Prompt Injection in LLM-Driven Systems

blog.gopenai.com

5 points by jruohonen 12 hours ago

We're not serious programmers are we?

We collectively spent 20 years writing blog post after blog post about parameterized queries, not just to get people to use PreparedStatement in Java, but to actually understand why.

Then LLMs come around and we're writing code like:

prompt = "The user is ${USERNAME} and has role of ${ROLE} and belong to group ${GROUP}. The system allows Admins and Superusers and owners of this document to delete it. The user has clicked on ${ACTION} button. The following actions are available and can be run with the following..."

Or whatever the prompt is.

And someone DIDNT learn anything about the 20 years of blog posts?
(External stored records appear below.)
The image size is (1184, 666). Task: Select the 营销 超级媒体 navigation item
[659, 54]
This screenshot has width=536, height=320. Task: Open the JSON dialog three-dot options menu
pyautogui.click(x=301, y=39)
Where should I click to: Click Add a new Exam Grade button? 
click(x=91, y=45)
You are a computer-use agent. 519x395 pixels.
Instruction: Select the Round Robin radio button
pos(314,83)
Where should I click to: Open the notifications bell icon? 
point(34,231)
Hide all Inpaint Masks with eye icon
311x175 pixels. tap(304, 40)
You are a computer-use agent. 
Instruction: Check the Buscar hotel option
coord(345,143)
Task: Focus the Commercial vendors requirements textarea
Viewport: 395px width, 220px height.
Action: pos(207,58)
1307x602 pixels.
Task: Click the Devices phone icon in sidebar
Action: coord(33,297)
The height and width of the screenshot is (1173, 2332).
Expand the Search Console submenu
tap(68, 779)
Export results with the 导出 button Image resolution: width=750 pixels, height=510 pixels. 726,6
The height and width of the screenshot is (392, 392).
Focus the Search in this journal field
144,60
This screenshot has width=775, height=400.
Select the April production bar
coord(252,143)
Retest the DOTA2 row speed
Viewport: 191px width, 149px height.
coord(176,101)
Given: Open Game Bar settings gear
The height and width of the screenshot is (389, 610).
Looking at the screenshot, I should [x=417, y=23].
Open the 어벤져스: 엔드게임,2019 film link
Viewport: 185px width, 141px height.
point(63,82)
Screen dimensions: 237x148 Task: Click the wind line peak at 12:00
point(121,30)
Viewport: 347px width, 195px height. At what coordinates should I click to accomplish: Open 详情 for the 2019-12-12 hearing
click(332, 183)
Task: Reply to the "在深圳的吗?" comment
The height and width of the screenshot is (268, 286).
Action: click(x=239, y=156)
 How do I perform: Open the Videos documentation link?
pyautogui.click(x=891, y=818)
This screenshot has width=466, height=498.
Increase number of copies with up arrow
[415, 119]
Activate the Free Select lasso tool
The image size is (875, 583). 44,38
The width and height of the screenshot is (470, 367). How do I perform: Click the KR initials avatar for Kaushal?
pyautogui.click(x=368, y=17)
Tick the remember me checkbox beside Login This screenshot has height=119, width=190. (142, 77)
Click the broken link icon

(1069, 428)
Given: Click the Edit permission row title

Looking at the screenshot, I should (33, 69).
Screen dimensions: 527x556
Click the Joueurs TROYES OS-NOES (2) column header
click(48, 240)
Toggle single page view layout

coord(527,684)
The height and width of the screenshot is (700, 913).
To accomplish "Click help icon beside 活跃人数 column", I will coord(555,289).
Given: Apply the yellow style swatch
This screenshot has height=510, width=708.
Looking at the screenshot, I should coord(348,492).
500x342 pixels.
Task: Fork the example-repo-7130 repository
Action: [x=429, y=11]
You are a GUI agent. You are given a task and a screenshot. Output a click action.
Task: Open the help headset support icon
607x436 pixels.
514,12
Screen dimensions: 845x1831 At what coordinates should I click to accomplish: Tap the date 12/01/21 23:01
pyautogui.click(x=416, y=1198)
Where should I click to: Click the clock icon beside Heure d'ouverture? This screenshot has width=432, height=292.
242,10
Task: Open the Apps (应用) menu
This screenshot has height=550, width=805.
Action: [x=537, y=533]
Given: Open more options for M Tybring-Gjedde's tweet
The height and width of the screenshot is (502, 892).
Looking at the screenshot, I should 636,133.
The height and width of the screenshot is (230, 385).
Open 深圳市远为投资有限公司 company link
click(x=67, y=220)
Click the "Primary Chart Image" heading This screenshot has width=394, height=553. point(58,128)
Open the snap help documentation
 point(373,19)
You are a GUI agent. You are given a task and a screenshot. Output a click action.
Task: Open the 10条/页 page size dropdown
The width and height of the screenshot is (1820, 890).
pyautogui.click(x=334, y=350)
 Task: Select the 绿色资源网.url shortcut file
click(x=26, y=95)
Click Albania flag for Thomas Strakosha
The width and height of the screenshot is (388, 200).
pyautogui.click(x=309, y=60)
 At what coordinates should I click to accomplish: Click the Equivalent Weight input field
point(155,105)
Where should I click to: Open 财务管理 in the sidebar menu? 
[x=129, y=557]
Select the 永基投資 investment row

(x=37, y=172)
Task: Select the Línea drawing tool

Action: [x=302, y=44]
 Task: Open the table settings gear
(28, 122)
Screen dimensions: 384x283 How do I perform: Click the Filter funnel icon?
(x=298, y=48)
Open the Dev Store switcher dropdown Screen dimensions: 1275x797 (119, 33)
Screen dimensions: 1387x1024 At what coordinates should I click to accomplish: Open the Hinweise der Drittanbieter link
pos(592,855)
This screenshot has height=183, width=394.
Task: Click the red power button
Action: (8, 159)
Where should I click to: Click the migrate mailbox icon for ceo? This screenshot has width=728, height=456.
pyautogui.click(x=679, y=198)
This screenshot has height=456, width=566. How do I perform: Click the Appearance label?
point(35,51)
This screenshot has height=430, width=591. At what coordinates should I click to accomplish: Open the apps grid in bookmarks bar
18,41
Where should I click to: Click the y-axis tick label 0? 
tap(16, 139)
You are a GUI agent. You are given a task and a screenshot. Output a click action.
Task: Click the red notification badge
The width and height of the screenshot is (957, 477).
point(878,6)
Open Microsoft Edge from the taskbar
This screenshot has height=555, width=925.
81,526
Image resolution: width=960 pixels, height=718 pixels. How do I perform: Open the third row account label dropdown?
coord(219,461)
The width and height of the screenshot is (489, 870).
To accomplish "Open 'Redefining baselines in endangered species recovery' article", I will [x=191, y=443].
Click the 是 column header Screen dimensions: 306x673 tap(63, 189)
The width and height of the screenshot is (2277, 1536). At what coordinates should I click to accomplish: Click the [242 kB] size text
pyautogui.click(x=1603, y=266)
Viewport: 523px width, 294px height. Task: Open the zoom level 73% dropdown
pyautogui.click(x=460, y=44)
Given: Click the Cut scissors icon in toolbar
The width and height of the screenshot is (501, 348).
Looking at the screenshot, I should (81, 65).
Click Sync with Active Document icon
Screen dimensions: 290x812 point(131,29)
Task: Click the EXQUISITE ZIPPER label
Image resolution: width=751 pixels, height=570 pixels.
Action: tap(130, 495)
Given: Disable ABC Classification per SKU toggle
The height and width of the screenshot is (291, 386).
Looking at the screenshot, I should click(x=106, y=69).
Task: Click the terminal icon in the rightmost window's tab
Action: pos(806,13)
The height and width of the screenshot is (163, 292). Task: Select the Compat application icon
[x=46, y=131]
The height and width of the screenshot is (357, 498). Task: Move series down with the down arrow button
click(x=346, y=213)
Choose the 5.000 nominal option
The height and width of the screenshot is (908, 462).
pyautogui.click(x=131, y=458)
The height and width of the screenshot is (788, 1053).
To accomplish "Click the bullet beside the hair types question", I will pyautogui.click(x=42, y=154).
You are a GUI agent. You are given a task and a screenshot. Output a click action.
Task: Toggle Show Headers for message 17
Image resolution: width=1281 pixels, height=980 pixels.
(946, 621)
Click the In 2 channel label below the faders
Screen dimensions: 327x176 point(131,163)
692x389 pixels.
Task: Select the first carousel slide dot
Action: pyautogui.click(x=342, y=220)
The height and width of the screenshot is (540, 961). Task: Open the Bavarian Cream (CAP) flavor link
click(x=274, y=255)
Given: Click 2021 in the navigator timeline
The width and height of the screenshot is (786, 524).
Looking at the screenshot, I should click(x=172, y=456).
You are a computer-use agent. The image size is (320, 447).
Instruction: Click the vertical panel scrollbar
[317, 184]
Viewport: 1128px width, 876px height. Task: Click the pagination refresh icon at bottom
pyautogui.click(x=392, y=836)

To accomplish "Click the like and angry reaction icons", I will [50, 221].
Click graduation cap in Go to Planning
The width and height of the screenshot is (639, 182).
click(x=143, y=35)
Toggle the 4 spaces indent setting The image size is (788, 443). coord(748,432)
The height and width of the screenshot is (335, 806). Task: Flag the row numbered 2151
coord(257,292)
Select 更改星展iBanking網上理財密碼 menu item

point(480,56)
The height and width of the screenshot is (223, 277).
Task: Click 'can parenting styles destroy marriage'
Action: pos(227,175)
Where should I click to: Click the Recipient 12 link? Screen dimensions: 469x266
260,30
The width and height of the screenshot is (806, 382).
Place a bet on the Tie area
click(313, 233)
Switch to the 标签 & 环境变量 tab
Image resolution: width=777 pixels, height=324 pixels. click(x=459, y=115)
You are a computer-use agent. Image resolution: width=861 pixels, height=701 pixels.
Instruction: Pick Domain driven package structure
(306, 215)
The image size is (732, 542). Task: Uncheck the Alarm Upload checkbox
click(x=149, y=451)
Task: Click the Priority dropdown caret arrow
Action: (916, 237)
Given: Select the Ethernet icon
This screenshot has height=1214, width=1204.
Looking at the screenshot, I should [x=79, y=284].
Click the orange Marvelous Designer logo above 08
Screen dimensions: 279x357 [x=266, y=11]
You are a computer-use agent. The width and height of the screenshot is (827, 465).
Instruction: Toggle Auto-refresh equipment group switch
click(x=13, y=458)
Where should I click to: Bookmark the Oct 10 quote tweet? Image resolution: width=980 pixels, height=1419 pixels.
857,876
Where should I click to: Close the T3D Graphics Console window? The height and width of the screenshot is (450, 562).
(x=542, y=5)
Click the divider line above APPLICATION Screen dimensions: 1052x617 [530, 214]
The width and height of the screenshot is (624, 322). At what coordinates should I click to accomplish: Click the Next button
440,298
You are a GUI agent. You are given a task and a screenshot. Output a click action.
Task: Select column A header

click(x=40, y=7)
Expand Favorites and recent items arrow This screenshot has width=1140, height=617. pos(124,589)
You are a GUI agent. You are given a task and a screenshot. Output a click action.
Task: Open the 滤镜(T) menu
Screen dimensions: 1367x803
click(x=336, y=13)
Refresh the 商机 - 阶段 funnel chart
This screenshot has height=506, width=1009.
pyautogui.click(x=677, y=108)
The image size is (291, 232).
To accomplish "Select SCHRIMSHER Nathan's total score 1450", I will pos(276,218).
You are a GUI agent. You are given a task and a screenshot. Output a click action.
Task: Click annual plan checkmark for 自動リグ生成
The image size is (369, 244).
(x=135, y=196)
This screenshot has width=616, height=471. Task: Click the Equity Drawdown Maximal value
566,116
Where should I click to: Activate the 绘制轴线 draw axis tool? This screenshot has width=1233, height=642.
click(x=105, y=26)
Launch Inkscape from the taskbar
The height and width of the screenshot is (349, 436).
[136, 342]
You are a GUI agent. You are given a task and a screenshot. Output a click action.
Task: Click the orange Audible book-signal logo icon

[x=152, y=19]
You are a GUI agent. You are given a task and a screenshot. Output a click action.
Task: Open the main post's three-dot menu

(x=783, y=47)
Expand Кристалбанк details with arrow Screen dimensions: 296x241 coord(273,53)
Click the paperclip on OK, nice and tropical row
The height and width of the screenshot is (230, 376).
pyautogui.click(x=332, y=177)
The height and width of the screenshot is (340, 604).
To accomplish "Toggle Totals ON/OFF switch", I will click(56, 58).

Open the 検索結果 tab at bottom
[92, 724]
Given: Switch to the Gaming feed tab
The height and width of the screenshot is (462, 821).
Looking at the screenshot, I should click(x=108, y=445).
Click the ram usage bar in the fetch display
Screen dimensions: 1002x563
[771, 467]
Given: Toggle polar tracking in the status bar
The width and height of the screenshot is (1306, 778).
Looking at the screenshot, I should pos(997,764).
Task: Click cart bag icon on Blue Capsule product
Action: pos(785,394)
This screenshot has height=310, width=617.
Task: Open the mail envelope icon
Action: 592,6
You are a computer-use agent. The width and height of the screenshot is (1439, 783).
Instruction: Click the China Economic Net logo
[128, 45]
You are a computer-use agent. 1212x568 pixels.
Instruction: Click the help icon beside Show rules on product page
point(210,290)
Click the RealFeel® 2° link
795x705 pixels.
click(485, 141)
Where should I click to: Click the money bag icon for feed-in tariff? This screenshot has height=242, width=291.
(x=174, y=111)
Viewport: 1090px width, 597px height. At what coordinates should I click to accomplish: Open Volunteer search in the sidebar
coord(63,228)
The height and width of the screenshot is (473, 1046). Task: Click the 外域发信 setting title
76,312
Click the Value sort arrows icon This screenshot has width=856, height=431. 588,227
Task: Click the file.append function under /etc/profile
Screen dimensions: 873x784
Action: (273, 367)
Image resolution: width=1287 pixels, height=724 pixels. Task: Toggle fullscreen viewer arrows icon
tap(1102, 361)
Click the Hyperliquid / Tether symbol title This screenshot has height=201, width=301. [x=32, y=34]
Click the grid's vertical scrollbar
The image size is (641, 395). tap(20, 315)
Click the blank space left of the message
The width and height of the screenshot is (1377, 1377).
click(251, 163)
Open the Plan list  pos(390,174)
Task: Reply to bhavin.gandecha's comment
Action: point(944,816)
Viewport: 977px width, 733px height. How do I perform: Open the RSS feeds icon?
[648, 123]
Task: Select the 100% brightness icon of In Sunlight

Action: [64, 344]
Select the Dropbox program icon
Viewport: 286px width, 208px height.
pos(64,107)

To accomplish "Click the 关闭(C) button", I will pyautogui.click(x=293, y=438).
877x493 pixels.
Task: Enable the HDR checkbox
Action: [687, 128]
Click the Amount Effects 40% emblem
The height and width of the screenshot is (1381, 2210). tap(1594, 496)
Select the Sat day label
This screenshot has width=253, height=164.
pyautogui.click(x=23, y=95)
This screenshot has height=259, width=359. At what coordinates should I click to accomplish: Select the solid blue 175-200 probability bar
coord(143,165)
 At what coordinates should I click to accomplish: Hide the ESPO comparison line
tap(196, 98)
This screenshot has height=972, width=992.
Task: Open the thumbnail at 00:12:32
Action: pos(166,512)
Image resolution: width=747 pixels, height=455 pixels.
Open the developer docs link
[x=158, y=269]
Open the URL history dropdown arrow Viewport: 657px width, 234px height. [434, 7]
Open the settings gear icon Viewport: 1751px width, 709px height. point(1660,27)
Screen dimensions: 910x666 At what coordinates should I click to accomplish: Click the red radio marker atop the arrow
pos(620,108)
The issue is that every generation of CTOs constantly hires 18 year olds and deletes their 40 year olds to write the code.

jasonthorsness 11 hours ago

I didn’t quite know what to do with this for my latest project where users can enter a web site slug and the LLM generates the page. I decided to use the LLM itself with the user input first asking “if this is appropriate safe input respond with the single word SAFE” as a test before passing it further. This works for my use case but this whole area is going to be fraught with problems.

jruohonen 9 hours ago

You might check this:
https://news.ycombinator.com/item?id=44268335
Though note the following from the article linked:
"As long as both agents and their defenses rely on the current class of language models, we believe it is unlikely that general-purpose agents can provide meaningful and reliable safety guarantees."

jruohonen 12 hours ago

There was so much discussion about this topic not so long ago, but it seems not much was learned, as testified by the recent hilarious case with scientific papers. The takeaway here would be:

"Traditionally, we treated input prompts as attack vectors. But now, model context — including paper content, emails, documents, or even metadata — becomes part of the threat surface."